::: DATA FOR REVIEW :::
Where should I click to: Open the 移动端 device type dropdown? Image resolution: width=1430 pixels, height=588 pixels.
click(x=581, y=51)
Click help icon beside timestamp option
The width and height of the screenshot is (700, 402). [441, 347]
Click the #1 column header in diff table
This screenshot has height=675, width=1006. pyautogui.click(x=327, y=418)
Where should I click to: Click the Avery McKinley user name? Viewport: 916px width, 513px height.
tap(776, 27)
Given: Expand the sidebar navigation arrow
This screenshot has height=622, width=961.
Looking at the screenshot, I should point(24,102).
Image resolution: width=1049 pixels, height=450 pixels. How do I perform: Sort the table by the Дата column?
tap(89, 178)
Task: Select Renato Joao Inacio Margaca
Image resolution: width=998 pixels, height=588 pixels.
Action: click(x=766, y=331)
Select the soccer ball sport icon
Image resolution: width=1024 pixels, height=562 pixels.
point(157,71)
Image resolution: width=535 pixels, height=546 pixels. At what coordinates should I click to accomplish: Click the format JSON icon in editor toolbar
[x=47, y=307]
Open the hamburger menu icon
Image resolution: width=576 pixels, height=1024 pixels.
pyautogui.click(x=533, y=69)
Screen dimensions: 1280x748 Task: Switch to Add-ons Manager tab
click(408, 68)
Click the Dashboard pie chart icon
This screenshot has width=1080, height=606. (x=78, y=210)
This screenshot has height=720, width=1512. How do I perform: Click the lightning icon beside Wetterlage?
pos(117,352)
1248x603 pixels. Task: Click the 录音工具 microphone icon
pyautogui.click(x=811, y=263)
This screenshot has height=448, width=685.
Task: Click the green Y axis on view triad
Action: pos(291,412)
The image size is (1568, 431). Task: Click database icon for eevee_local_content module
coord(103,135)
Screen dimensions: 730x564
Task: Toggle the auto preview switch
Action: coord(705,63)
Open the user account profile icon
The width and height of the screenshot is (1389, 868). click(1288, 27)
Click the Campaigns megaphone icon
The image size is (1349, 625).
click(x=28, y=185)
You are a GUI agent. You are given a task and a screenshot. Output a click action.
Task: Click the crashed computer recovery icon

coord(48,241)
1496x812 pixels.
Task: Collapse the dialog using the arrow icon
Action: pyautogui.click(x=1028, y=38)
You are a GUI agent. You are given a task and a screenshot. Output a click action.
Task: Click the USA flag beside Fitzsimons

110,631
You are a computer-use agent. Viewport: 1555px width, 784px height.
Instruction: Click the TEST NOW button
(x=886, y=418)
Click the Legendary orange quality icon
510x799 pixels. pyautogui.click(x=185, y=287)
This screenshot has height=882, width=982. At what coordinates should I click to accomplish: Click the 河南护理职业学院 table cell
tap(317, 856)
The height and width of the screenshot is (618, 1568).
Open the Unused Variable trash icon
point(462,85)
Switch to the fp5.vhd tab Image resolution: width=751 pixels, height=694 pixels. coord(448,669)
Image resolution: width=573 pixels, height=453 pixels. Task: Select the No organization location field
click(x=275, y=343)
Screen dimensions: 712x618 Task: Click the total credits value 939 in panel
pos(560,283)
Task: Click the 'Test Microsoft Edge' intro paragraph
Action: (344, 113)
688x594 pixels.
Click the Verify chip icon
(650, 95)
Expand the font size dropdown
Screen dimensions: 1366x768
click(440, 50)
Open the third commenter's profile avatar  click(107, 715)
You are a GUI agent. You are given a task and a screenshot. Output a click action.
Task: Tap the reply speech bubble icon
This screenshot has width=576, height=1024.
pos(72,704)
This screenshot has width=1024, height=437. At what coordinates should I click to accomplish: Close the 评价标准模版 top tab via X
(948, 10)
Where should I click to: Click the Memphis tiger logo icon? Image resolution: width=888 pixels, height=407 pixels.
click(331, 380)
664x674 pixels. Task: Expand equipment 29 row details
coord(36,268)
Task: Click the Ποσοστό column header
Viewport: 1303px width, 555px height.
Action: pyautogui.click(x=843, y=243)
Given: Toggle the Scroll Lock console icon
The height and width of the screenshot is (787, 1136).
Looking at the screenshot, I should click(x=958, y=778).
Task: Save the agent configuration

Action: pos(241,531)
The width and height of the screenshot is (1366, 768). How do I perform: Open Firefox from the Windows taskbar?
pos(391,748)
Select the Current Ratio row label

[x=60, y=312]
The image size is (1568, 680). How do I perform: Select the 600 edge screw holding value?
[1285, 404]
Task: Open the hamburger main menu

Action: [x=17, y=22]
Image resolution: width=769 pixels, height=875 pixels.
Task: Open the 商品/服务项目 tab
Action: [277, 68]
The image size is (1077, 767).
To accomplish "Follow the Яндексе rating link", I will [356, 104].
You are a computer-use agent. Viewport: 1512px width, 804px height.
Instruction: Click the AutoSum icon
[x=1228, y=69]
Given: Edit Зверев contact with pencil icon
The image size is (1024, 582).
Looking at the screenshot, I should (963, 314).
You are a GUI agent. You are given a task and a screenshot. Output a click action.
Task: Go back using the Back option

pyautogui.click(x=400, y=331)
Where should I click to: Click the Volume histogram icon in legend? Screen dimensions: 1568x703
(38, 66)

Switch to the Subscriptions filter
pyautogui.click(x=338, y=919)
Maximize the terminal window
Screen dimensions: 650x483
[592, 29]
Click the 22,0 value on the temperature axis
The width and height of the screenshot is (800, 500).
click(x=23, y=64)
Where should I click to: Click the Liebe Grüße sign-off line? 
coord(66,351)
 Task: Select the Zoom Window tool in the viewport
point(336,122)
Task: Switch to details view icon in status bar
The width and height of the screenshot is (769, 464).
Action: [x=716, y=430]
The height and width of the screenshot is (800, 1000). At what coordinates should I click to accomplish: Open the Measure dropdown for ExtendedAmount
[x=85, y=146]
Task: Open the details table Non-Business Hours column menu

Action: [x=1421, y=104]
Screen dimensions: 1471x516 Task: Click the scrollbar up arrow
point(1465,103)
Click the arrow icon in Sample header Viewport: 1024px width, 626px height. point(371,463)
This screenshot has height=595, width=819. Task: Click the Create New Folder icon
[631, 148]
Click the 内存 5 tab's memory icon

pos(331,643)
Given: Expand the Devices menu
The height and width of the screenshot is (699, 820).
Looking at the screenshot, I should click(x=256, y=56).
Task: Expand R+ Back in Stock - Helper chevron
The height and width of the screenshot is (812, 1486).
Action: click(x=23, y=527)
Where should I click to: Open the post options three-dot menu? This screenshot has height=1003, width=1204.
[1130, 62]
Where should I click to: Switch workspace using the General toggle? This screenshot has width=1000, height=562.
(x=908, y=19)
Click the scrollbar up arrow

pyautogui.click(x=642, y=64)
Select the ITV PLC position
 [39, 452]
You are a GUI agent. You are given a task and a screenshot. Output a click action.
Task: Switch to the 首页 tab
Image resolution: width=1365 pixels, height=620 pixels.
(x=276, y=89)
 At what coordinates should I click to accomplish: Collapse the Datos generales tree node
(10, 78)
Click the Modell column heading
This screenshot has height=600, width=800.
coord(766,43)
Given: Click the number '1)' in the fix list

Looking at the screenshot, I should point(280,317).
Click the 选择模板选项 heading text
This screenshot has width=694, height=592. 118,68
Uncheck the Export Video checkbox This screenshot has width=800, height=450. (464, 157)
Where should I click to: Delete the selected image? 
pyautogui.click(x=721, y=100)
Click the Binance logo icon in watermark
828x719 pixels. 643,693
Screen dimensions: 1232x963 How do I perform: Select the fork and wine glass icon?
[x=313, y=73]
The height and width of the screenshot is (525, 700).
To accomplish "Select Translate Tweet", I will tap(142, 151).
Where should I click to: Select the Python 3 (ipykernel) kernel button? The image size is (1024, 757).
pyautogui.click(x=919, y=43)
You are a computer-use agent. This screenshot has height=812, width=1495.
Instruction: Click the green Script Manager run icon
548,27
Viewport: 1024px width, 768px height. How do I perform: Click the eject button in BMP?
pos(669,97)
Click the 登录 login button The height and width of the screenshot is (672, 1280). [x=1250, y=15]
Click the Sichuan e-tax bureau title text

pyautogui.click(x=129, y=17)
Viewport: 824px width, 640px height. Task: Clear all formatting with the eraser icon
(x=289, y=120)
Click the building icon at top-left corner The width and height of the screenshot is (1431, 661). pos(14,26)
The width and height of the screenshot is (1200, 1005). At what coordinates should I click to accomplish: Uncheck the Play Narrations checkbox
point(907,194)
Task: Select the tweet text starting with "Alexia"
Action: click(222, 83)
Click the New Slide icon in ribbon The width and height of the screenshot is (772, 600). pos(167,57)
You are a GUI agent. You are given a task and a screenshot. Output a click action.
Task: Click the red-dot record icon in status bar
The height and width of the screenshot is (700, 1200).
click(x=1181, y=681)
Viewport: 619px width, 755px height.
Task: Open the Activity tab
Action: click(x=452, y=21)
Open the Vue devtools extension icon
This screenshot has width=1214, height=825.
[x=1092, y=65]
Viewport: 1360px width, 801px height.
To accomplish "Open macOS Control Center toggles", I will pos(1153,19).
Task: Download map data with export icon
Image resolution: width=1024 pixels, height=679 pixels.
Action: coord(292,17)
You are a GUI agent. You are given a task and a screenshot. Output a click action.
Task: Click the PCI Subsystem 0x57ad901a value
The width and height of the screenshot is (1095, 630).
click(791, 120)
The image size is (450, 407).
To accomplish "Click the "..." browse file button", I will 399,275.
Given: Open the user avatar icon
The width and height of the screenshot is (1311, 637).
:::
- [YOUR OBJECTIVE]: Exactly the lines above from the one with "Click the Legendary orange quality icon" to the one with "Switch to the fp5.vhd", both included, are to be quoted; leave the rest out.

- [RESPONSE TO THE TASK]:
Click the Legendary orange quality icon
510x799 pixels. pyautogui.click(x=185, y=287)
This screenshot has height=882, width=982. At what coordinates should I click to accomplish: Click the 河南护理职业学院 table cell
tap(317, 856)
The height and width of the screenshot is (618, 1568).
Open the Unused Variable trash icon
point(462,85)
Switch to the fp5.vhd tab Image resolution: width=751 pixels, height=694 pixels. coord(448,669)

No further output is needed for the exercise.